The project received the necessary town approval in the spring, Olsen said. The College and the Town of Hanover also entered a memorandum, an "annual process by which the town and the College would come together to review data and monitor the health of parking in downtown" in the spring, she said.
The Planning Board is working with the College to address the potential increased demand for parking, according to Griffin.
Walker Parking Consultants, a Boston parking consulting firm that has worked with the Town of Hanover for about 15 years, will soon begin a comprehensive study, jointly funded by the College and the town, of how to address potential increases in parking demand, according to Hanover Planning and Zoning Director Jonathan Edwards.
"We need to quantify the issue before we can figure out practical things we can do to address it," Edwards said.
Due to the conditions of the spring agreements, the College must provide the parking study's results before the town will grant the necessary building permits for the Inn's planned renovation, Edwards said.

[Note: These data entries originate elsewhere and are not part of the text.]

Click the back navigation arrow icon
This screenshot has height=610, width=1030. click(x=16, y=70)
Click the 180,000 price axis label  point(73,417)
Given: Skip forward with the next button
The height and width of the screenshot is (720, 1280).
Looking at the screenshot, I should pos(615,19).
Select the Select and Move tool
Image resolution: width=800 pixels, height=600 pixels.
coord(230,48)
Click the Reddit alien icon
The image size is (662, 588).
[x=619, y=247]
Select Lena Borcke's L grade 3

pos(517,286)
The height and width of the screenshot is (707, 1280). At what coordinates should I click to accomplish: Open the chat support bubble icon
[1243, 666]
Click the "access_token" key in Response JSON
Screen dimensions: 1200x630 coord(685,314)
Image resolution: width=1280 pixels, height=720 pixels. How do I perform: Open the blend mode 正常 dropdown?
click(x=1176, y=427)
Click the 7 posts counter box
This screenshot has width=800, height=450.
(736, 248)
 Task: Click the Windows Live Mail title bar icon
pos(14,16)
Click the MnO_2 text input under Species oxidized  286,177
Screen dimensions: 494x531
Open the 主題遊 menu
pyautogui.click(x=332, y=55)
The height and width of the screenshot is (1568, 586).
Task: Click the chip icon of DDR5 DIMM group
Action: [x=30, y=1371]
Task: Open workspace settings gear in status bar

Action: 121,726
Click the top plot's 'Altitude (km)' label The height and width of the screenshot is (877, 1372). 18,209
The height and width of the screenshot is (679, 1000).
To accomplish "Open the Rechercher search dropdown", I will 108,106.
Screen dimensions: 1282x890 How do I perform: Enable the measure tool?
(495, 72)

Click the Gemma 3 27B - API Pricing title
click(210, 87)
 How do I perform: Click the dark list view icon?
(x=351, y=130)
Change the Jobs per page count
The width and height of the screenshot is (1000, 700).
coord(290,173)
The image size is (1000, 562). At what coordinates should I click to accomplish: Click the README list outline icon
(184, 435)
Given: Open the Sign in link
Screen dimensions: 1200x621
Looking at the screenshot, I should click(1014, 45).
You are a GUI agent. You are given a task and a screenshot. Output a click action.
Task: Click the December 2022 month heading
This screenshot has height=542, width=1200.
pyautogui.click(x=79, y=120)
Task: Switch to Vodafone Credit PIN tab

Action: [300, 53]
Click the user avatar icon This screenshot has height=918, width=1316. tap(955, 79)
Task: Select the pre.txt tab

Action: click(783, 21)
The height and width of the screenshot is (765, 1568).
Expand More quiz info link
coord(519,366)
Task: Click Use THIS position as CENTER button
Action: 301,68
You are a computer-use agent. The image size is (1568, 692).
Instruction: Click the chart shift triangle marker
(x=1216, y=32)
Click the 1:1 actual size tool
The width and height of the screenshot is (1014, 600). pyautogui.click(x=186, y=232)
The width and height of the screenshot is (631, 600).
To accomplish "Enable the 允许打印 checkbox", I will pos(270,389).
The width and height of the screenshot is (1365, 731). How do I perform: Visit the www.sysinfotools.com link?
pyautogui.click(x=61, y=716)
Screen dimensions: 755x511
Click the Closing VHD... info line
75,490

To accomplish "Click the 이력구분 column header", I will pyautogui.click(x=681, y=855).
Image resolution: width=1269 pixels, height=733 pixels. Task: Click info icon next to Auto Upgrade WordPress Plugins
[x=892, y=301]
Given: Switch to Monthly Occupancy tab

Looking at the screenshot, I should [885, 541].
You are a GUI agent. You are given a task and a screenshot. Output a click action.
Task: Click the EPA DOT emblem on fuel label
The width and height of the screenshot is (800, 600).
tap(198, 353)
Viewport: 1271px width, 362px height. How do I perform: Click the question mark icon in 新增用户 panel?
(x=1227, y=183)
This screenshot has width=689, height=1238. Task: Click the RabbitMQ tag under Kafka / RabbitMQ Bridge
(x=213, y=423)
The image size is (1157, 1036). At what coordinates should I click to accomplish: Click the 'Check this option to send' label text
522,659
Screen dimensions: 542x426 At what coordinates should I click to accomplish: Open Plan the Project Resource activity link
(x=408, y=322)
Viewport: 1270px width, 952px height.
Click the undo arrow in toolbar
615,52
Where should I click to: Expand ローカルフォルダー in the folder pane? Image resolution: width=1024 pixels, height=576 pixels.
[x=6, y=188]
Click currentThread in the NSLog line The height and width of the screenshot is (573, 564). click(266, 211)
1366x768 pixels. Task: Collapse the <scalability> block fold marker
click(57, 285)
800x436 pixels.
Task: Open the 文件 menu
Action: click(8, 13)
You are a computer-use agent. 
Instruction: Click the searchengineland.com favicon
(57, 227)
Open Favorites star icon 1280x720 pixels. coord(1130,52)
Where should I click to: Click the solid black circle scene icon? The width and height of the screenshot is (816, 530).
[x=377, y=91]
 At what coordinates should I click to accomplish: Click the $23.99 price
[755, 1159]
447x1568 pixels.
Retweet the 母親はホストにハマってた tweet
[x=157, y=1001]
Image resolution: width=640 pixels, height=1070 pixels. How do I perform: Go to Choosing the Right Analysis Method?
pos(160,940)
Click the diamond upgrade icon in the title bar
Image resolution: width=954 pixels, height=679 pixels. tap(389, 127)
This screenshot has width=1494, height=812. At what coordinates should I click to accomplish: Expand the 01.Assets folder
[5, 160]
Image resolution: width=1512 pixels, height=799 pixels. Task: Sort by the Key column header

The renovations will centralize meeting spaces on the ground floor and lower level of the Inn, and convert the Daniel Webster Room on the first floor into a new "pre-function space," Olsen said. The meeting space will include two larger function rooms on the first floor and seven new conference spaces on the lower level.
The Inn's restaurants will also be relocated, according to Olsen. The Inn's main restaurant, currently named Zins, will move to the current location of the Hayward Lounge on the corner of Wheelock Street and Main Street and "will have visibility that restaurants have lacked in the past," Olsen said.
A second restaurant will be located in the space that Zins currently occupies, according to Olsen.
Meeting spaces currently situated on the second floor of the Inn and the third floor of the adjoining Lang Building, which also houses the Gap, will move to the ground floor and lower level of the Inn.
College office space currently located in the Lang Building will be moved elsewhere, and new guest rooms will occupy the vacated space, increasing the number of guest rooms from 93 to 109, Olsen said. Meeting spaces will no longer occupy floors with guest rooms.